Do not copy hardcoded node names, internal domains, object-storage endpoints, or any credentials out of the deployment repository. Those are one operator's environment. Substitute your own values — for example <primary-node>, your-domain.example, <s3-endpoint> — and keep secrets out of version control.

What gets deployed

The cluster runs Care plus its data stores and a few adjacent applications. Use this table to size your nodes and storage. "Persistent" means the component needs a persistent volume that survives pod restarts and is included in backups; "non-persistent" means it can be recreated from scratch with no data loss.

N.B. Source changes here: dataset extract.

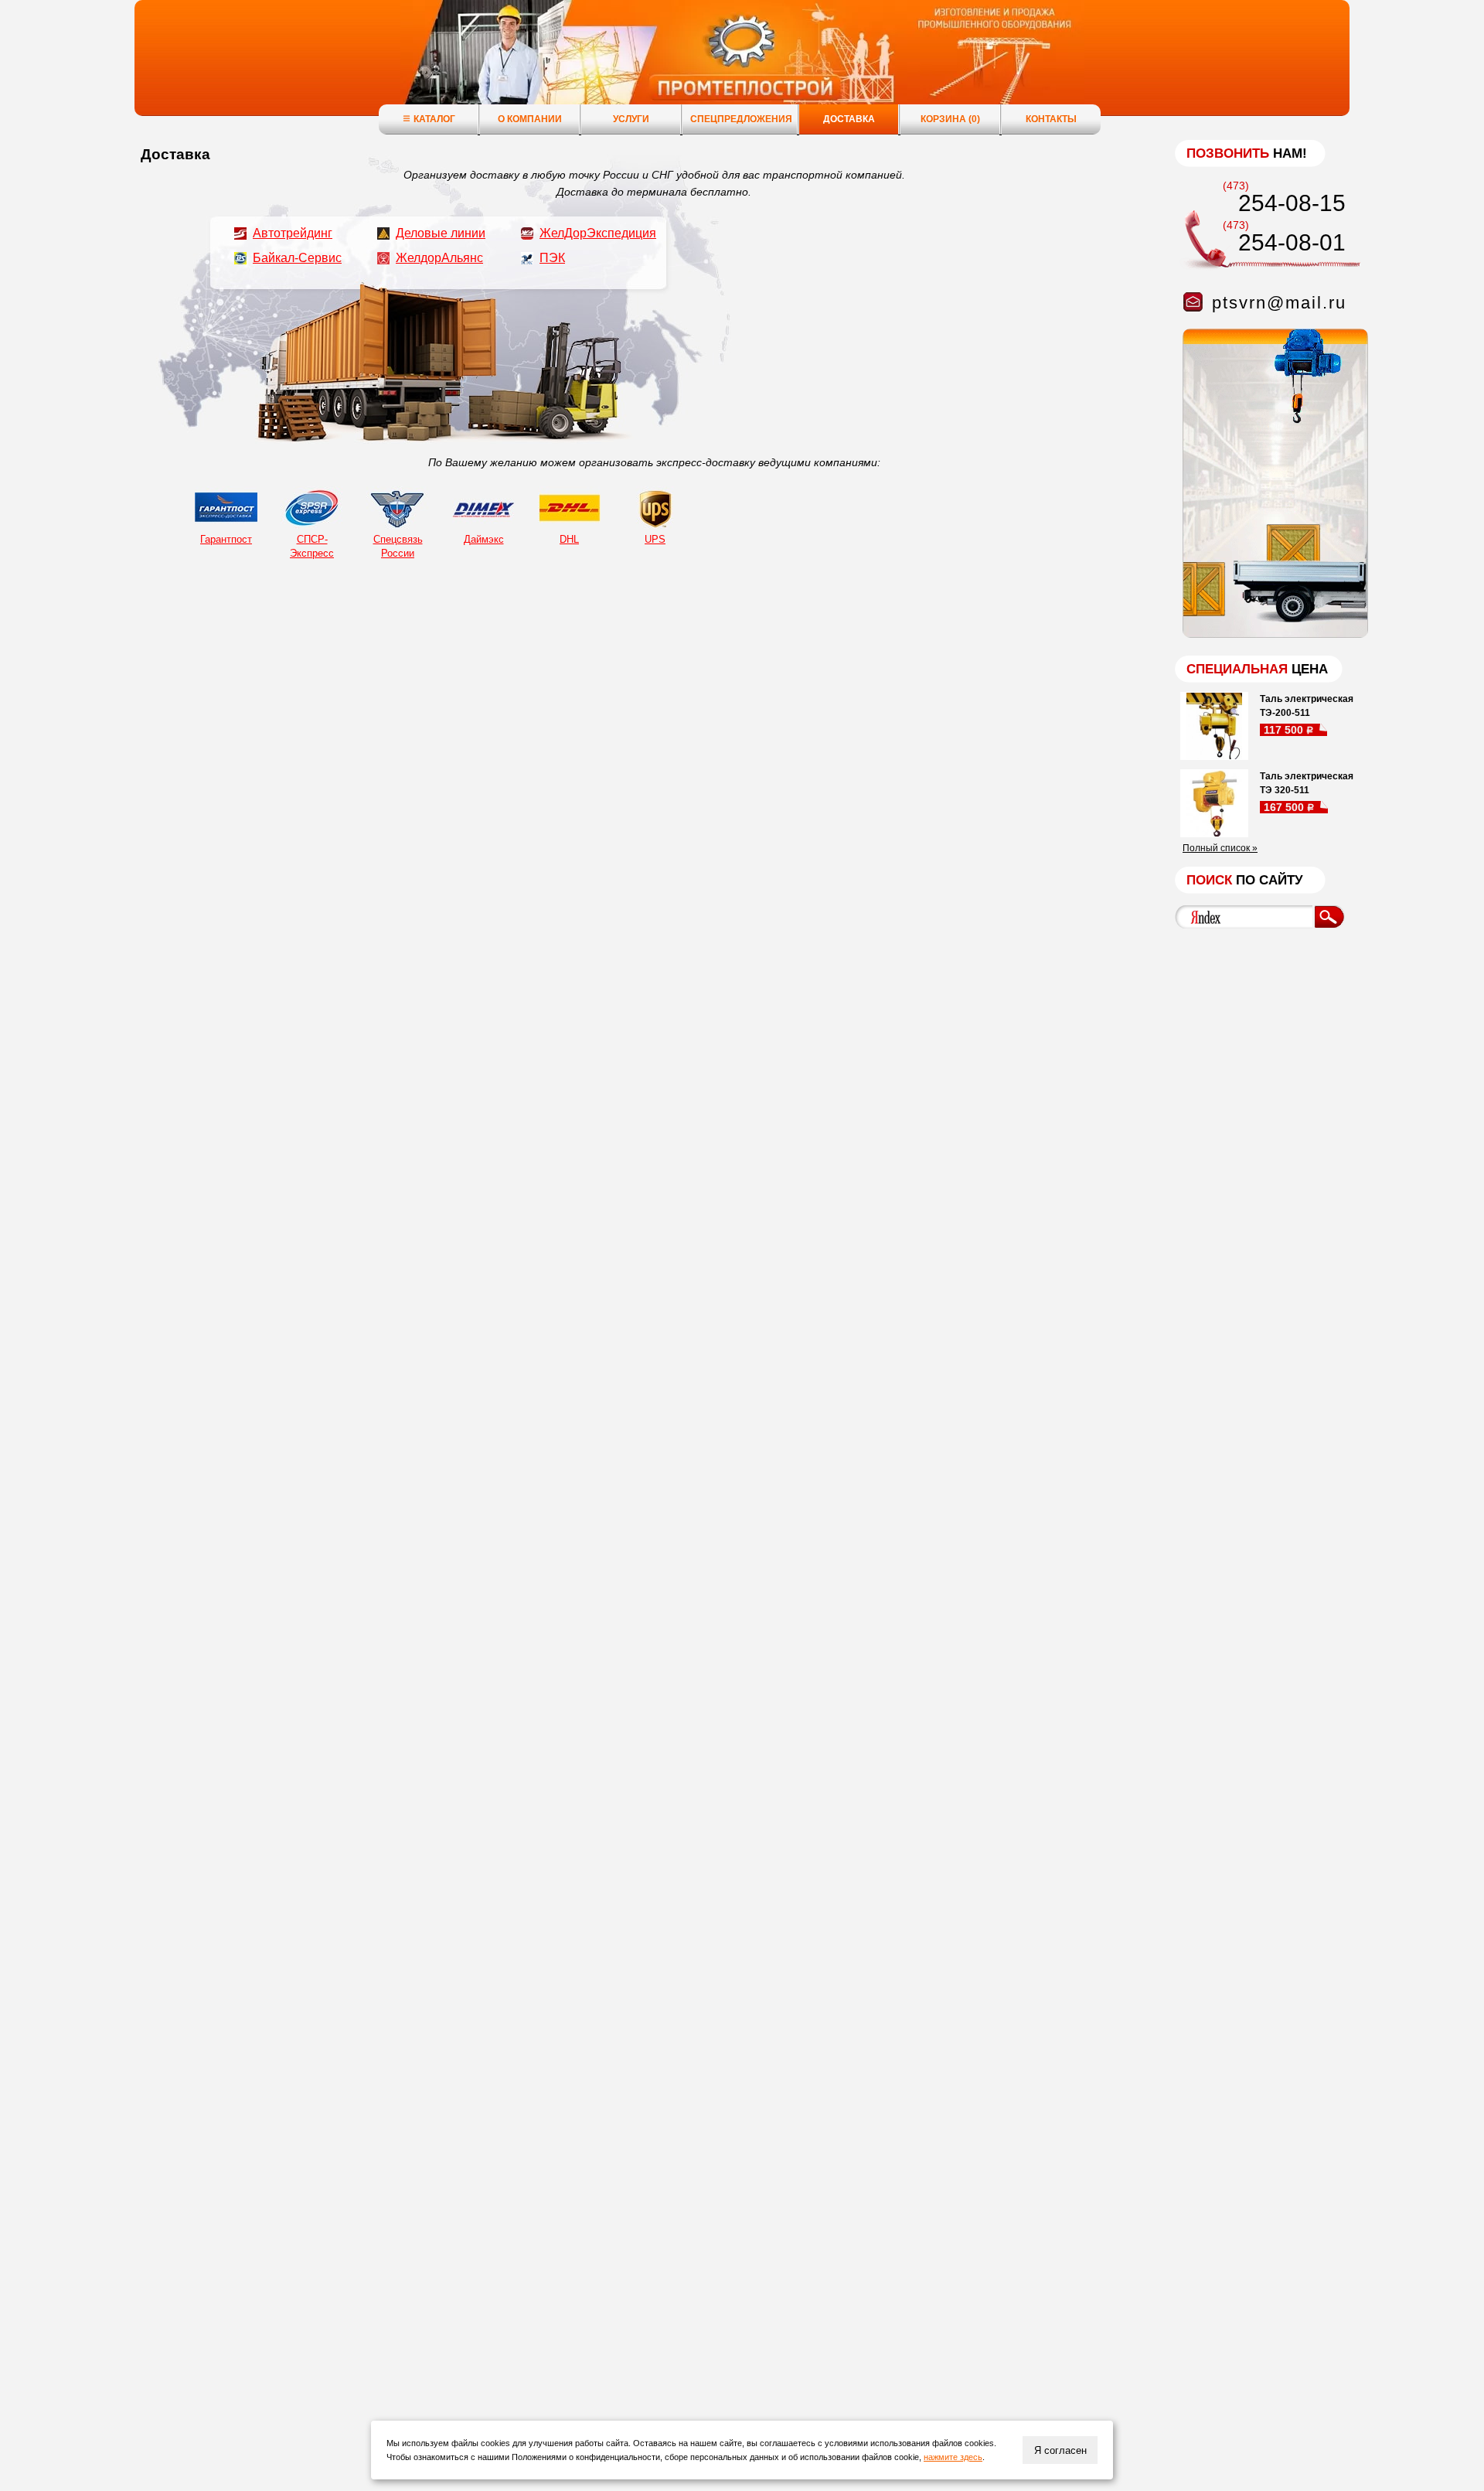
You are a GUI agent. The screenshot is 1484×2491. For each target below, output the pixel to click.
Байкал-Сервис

ComponentShapeStorageBackups
Care backendMultiple web workers + Celery workers + a Celery schedulerNone (stateless)N/A
Care frontendServed via nginx; image built locally and pushed to the registryNone (stateless)N/A
PostgreSQL (Care)Production mode, single primaryPersistentDaily/configurable, to disk and optionally to S3-compatible storage
RedisCache/broker, non-persistent modeNoneNone
OpenSearchSingle node, minimal configurationPersistentDaily/configurable, to external media
Object storeSelf-hosted S3-compatible store for uploads, audit logs, and public dataPersistentIncremental syncs to external storage
OdooWeb workers + Celery workers (with autoscaling)Via its databaseSee Odoo Postgres
PostgreSQL (Odoo)Dedicated instance, same hardening as Care's PostgresPersistentDaily/configurable, to external media
MetabaseAnalytics app (with autoscaling)Via its databaseSee Metabase Postgres
PostgreSQL (Metabase)Dedicated instance, same hardening as Care's PostgresPersistentDaily/configurable backups of its volume

Alongside the application components, the cluster also provides:

  • Load balancing — in front of the cluster, with separate load balancing for the object store and for Metabase where that isolation helps.
  • WAF / firewall routing — at the ingress, so traffic is filtered before it reaches application pods.
  • Central logging — file-based logging to a persistent volume, with the ability to pipe logs to external destinations.
info

The deployment also targets auto-restore: a fresh cluster should be rebuildable from the backups above. That capability depends on every persistent component having a working, tested backup. Confirm your backups restore before you rely on them — see day-2 operations.

Before you proceed

You are ready to start provisioning the cluster once you can check every box:

  • Two (or more) Linux nodes are reachable on a shared network, with their IPs and data paths chosen.
  • Your workstation has kubectl, kubeadm, tofu, helm, and the Cilium CLI installed.
  • Python 3 is available and pip install -r requirements.txt has succeeded.
  • A container registry is reachable (self-hosted or managed).
  • An S3-compatible bucket and credentials exist for backups.
  • DNS records and a TLS certificate (e.g. a Let's Encrypt wildcard) are ready for your domains.